Pixel coordinate grounding data:
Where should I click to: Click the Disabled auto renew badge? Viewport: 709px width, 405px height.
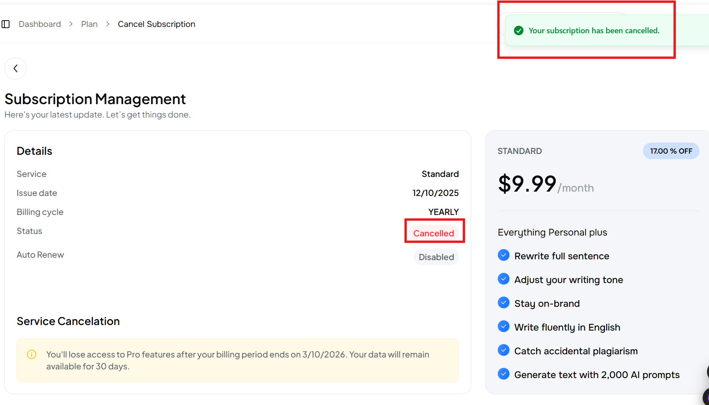click(436, 257)
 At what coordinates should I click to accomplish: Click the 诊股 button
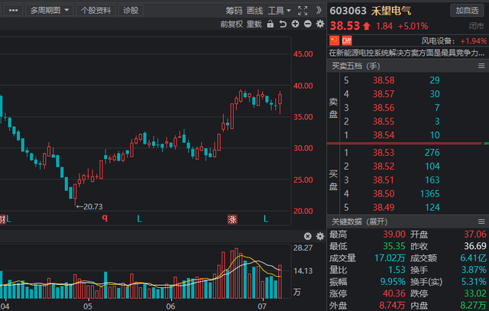click(131, 11)
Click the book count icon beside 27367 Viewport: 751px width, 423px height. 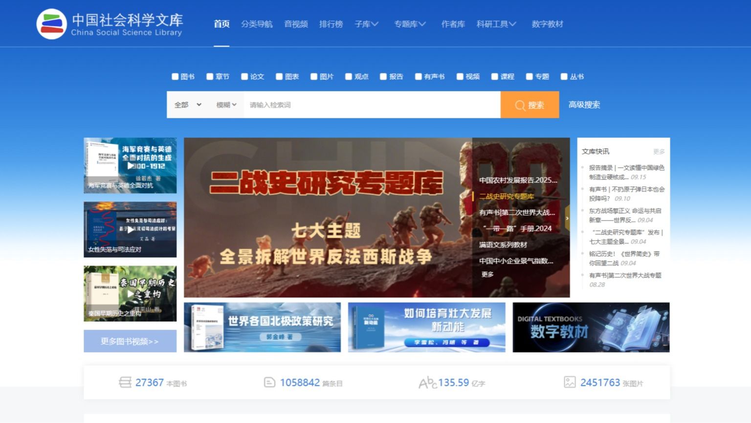(x=125, y=382)
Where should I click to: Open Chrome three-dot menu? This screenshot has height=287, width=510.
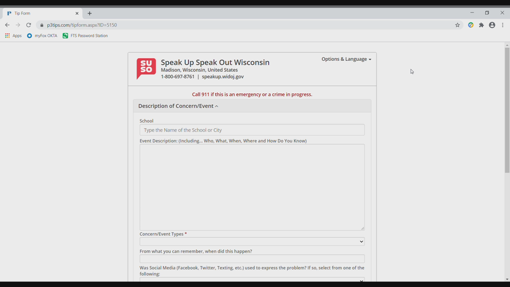pyautogui.click(x=502, y=25)

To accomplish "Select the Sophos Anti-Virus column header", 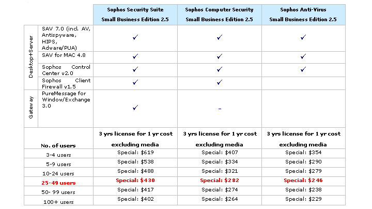I will point(303,14).
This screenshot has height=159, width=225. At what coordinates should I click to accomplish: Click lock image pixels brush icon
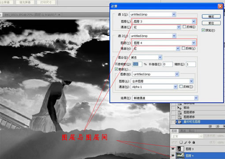point(185,142)
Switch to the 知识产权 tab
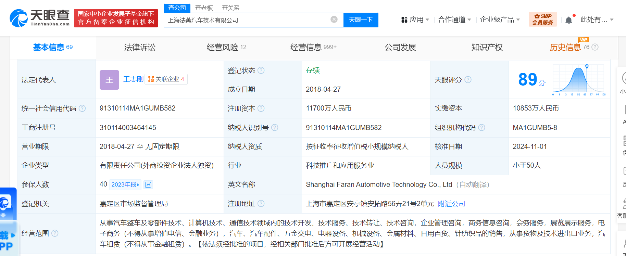626x256 pixels. [x=487, y=47]
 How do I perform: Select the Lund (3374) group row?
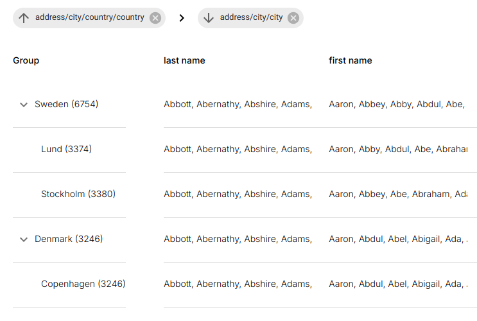[66, 149]
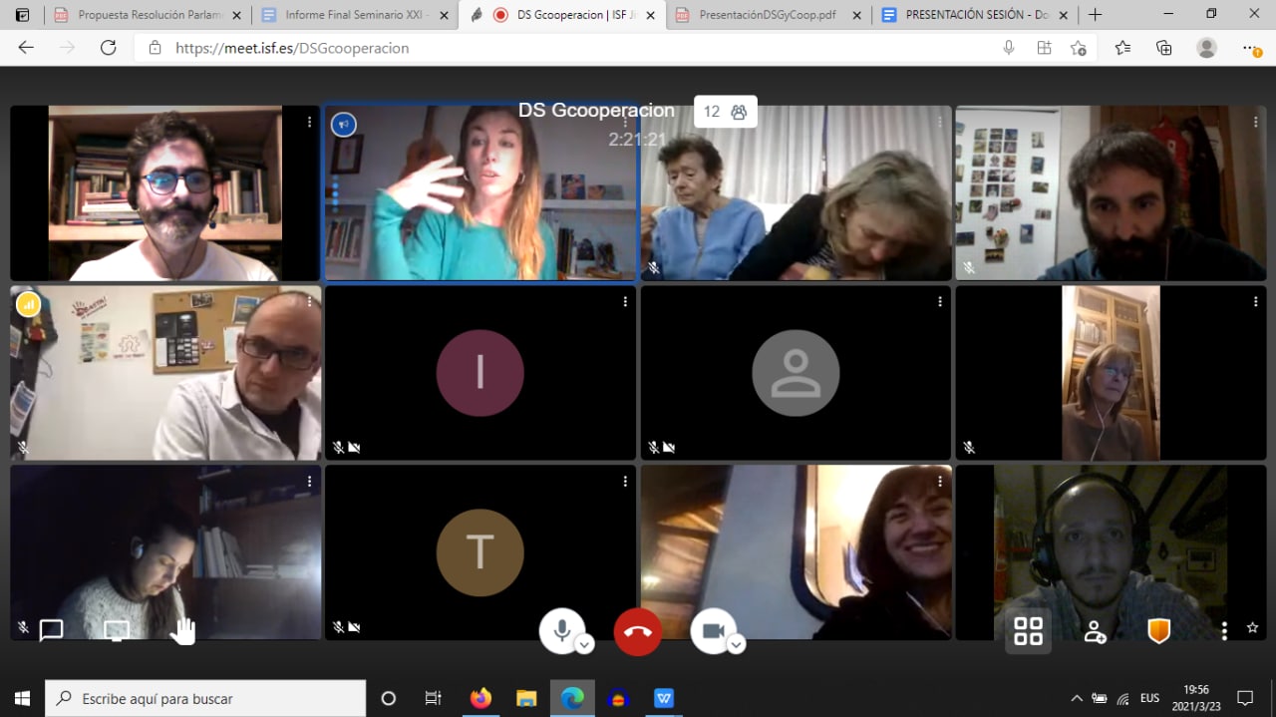This screenshot has height=717, width=1276.
Task: Hang up the call
Action: click(x=638, y=631)
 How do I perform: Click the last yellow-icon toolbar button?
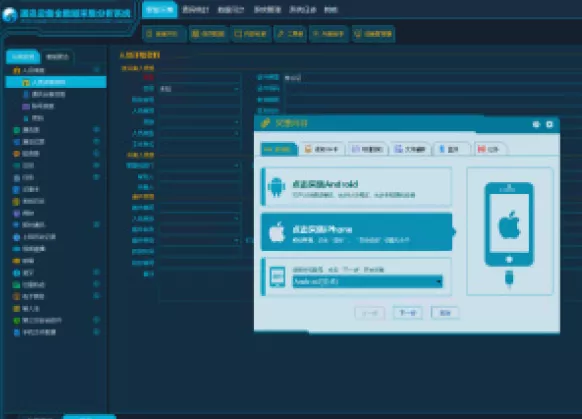pos(373,34)
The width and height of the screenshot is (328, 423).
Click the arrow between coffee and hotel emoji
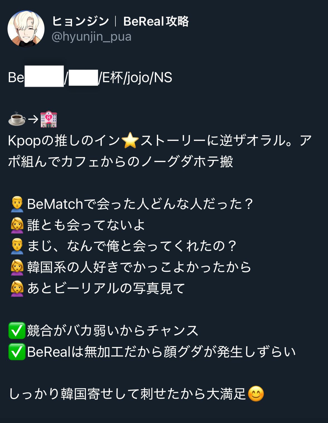(33, 120)
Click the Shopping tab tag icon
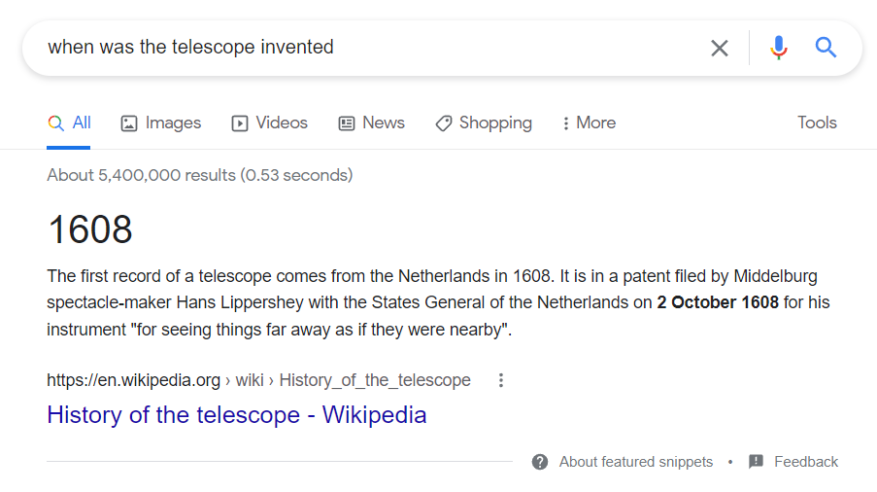Image resolution: width=877 pixels, height=492 pixels. point(444,123)
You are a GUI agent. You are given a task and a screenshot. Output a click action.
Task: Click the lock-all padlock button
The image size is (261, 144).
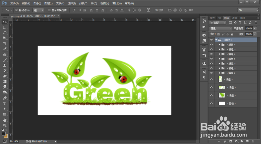(232, 34)
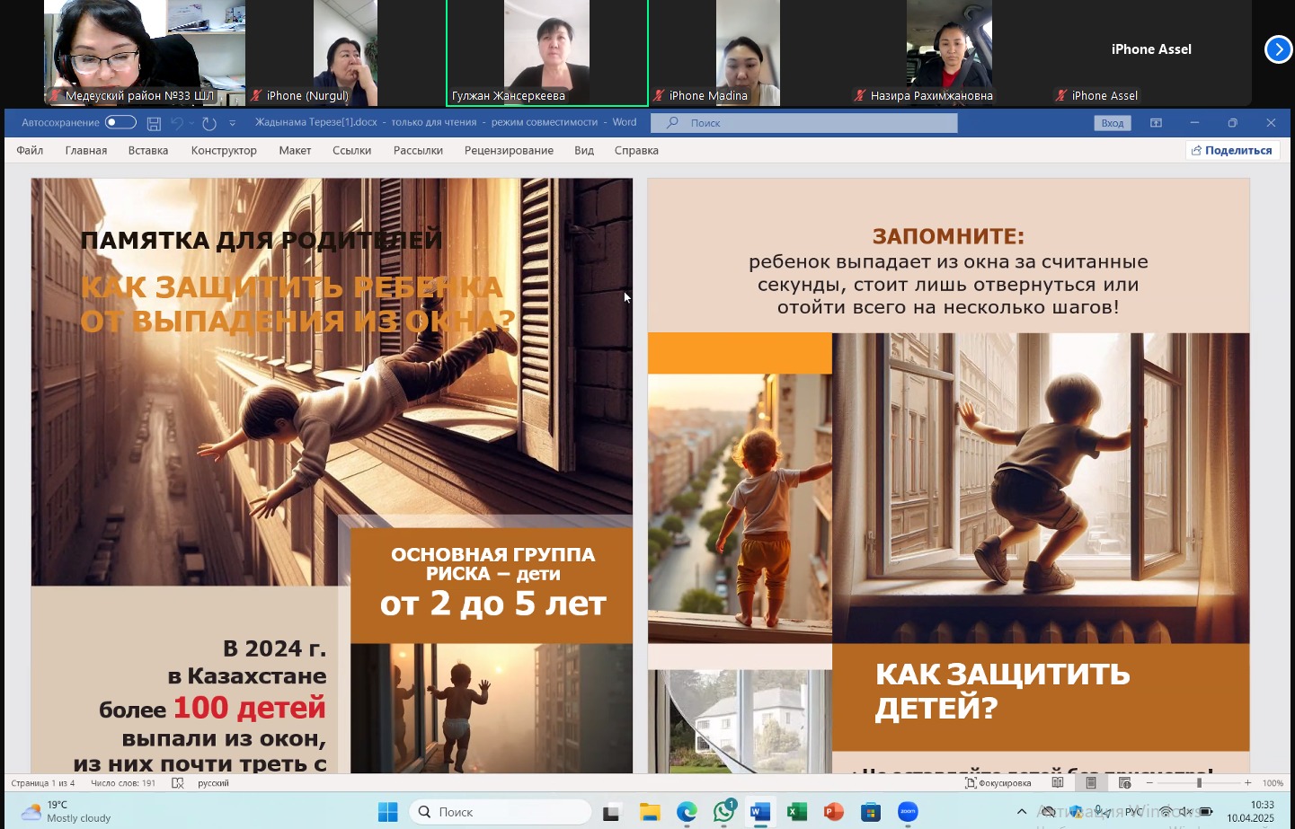The height and width of the screenshot is (829, 1295).
Task: Click the spelling check icon in status bar
Action: [x=178, y=783]
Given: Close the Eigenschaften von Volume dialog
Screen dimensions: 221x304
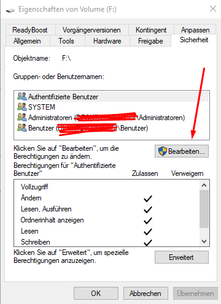Looking at the screenshot, I should click(x=213, y=9).
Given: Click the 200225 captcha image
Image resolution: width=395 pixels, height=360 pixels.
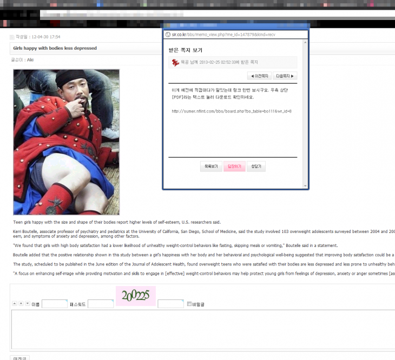Looking at the screenshot, I should (x=136, y=296).
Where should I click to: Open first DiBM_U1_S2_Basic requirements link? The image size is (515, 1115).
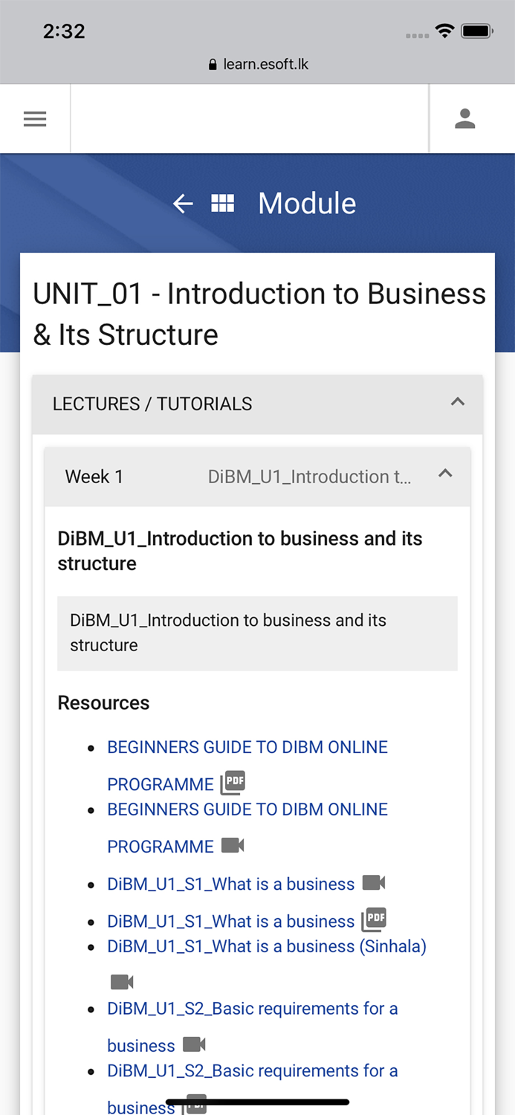pos(253,1009)
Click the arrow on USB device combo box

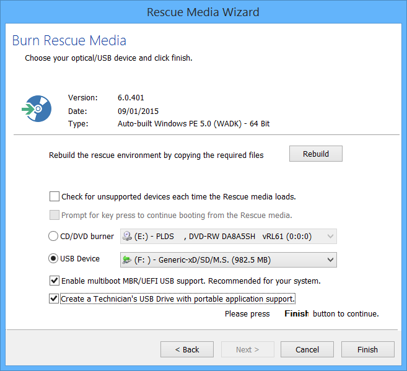click(330, 260)
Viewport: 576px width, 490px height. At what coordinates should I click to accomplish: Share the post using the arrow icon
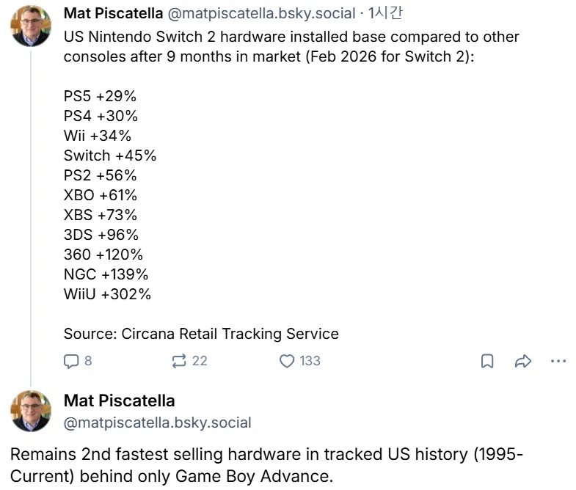coord(522,361)
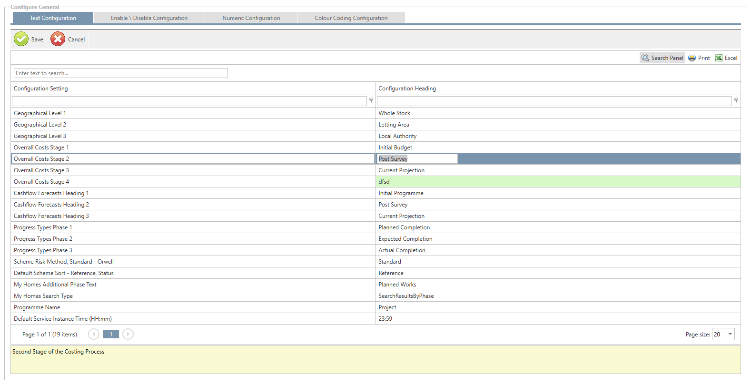Click the Configuration Setting filter box
Viewport: 751px width, 384px height.
(189, 101)
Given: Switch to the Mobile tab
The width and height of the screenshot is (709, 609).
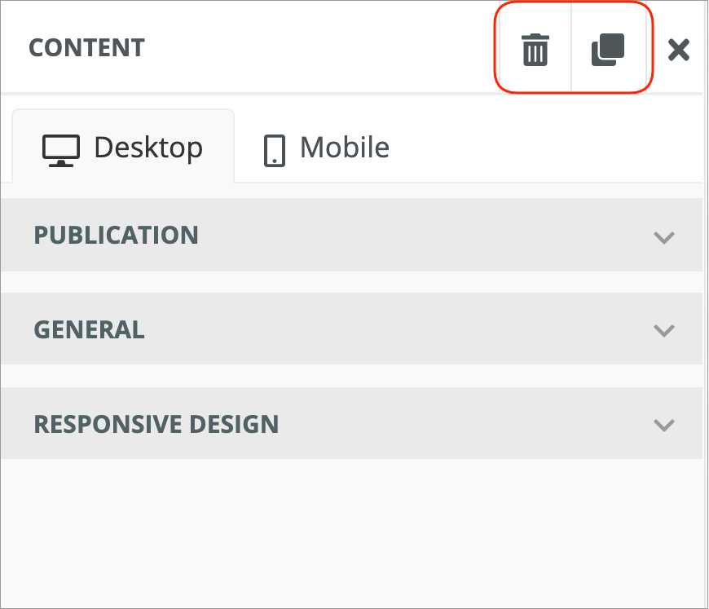Looking at the screenshot, I should click(326, 148).
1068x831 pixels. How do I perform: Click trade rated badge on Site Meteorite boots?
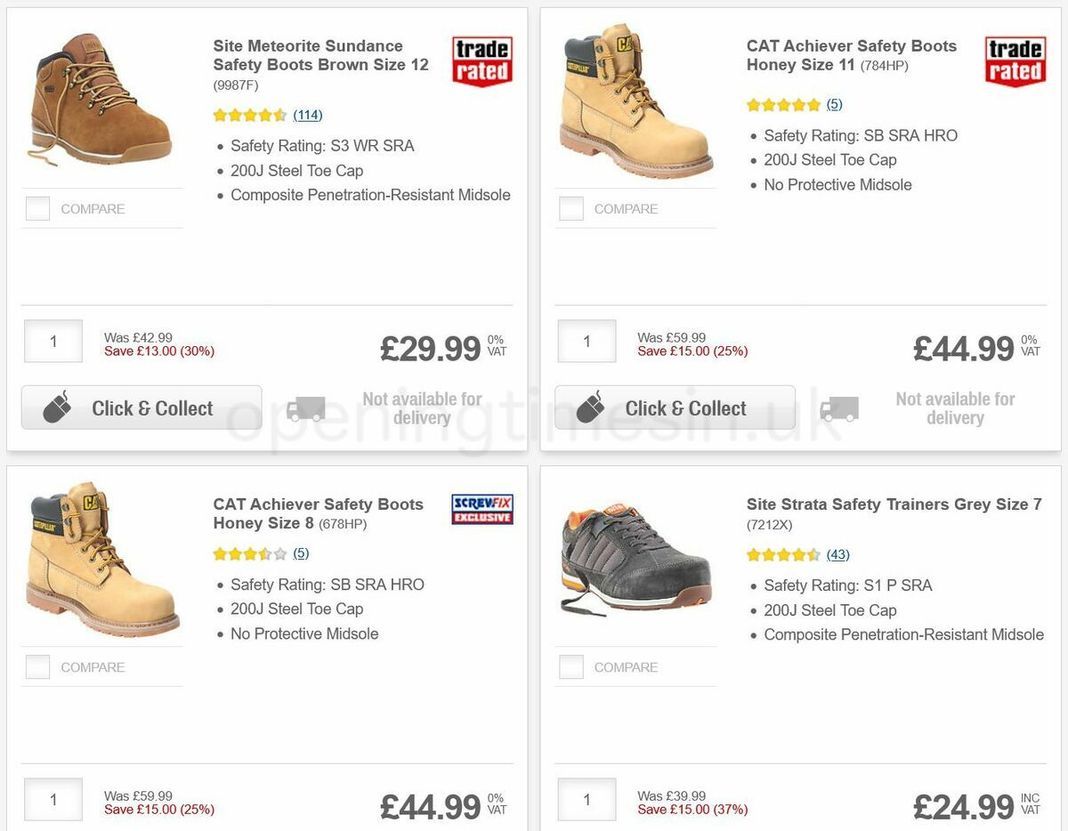tap(481, 61)
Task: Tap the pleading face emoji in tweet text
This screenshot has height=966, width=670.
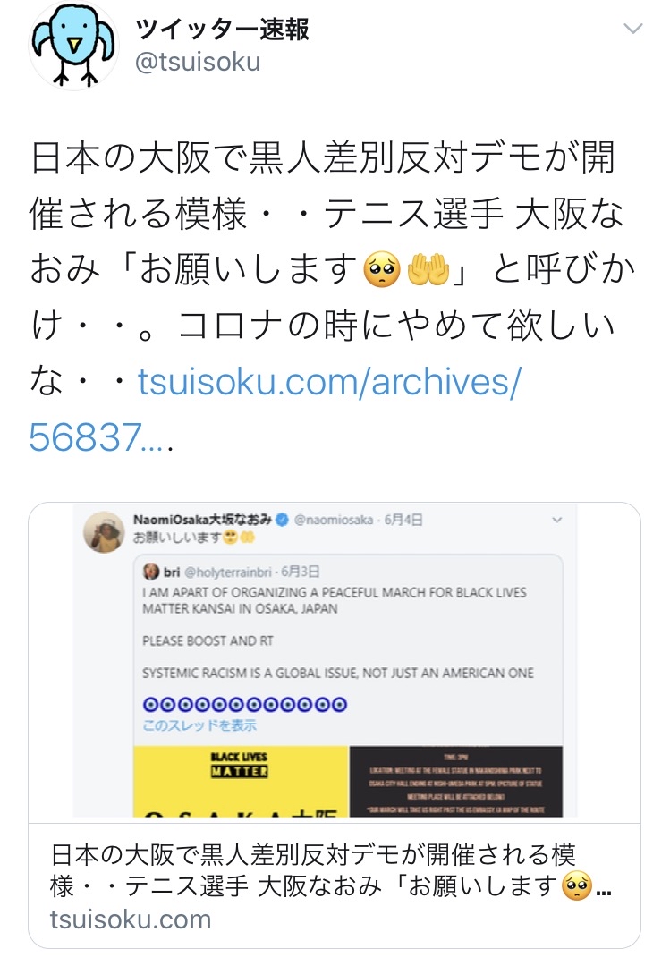Action: (x=383, y=270)
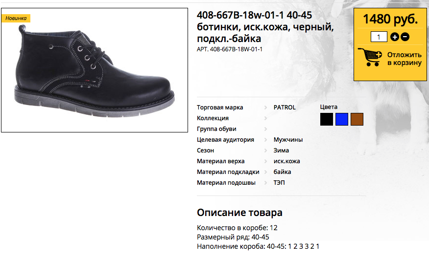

**Assigned task**
All lines from the one containing "The width and height of the screenshot is (328, 423)." to the last line of the records above, and no others, should be returned unchanged, without pictures.

**Reply**
The width and height of the screenshot is (328, 423).
Click the arrow between coffee and hotel emoji
(33, 120)
Click the Shopping tab tag icon
Image resolution: width=877 pixels, height=492 pixels. point(444,123)
You are a GUI agent. You are given a task and a screenshot. Output a click action.
Task: Click the lock-all padlock button
The image size is (261, 144).
(232, 34)
The height and width of the screenshot is (829, 1295).
Task: Click the spelling check icon in status bar
Action: [x=178, y=783]
Given: Close the Eigenschaften von Volume dialog
Screen dimensions: 221x304
Looking at the screenshot, I should click(x=213, y=9).
Given: Click the 200225 captcha image
Image resolution: width=395 pixels, height=360 pixels.
Looking at the screenshot, I should (x=136, y=296).
Where should I click to: Open first DiBM_U1_S2_Basic requirements link? The image size is (515, 1115).
pos(253,1009)
Click the arrow on USB device combo box

click(330, 260)
Viewport: 576px width, 490px height. At what coordinates should I click to accomplish: Share the post using the arrow icon
coord(522,361)
Click the Configuration Setting filter box
Viewport: 751px width, 384px height.
(189, 101)
Given: Switch to the Mobile tab
The width and height of the screenshot is (709, 609).
Looking at the screenshot, I should click(326, 148).
1068x831 pixels. How do I perform: Click trade rated badge on Site Meteorite boots?
tap(481, 61)
Task: Tap the pleading face emoji in tweet text
This screenshot has height=966, width=670.
Action: (x=383, y=270)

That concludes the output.